Fig. 1. Multiciliated cells probe the neighboring environment during integration.

a Schematics representing multiciliated cell (MCC) integration into the superficial epithelium. MCCs (in green) migrate into the superficial epithelium (t = 0 h) to integrate at the epithelial vertices formed by the neighboring goblet cells (in magenta) (t = 3 h). Inset depicts vertex probing by a single MCC. Epithelial vertices (black dots) form hotspots of mechanical tension as connecting junctions (magenta) pull on the vertex (blue arrows). b–g Dynamics of vertex probing by MCCs. MCC expresses α-tubulin::LifeAct-GFP (pseudo-colored in green) while goblet cells express nectin::utrophin-RFP (pseudo-colored in magenta). Yellow and white arrowheads, with and without fill, mark the position of different vertices and white arrows point to filopodia. b Image sequence from XY projection of MCC moving in between the overlying goblet cells. Scale bar: 10 μm. c Temporal-color-coded XY projection of MCC in b. d Orthogonal (XZ) projections of MCC in b used for filopodia dynamics analysis.
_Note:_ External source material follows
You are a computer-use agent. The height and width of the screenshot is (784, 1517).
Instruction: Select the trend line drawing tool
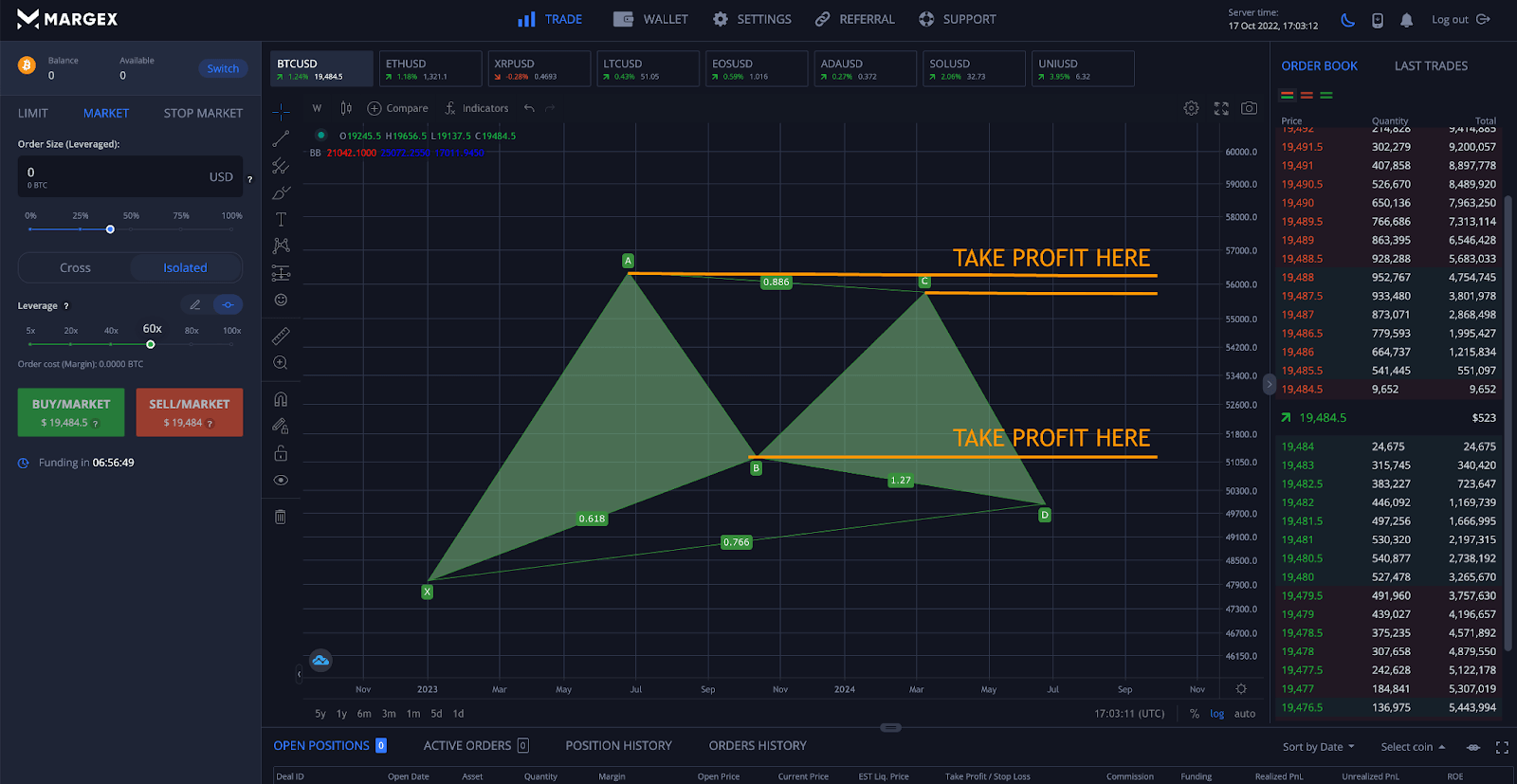pos(281,139)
White dotted lines outline the MCC contour and yellow dotted lines outline the top of the superficial epithelium. Arrowheads mark the position of the epithelial vertices. Scale bar: 5 μm. e Schematics representing the lateral movement of integrating MCCs. f Schematic representation of the main components of the filopodia analysis pipeline (see “Methods”). g Filopodia analysis of integrating MCC from d. The relative position of F-actin protrusions (filopodia, magenta) extended by a single MCC from its leading-edge (cyan, each line representing an individual time point) and the overlying epithelial vertices (vertical tracks, color-coded for the distance to vertex (between the MCC tip and the left or right vertex)) during MCC lateral movement. Arrowheads mark the position of the epithelial vertices as in d.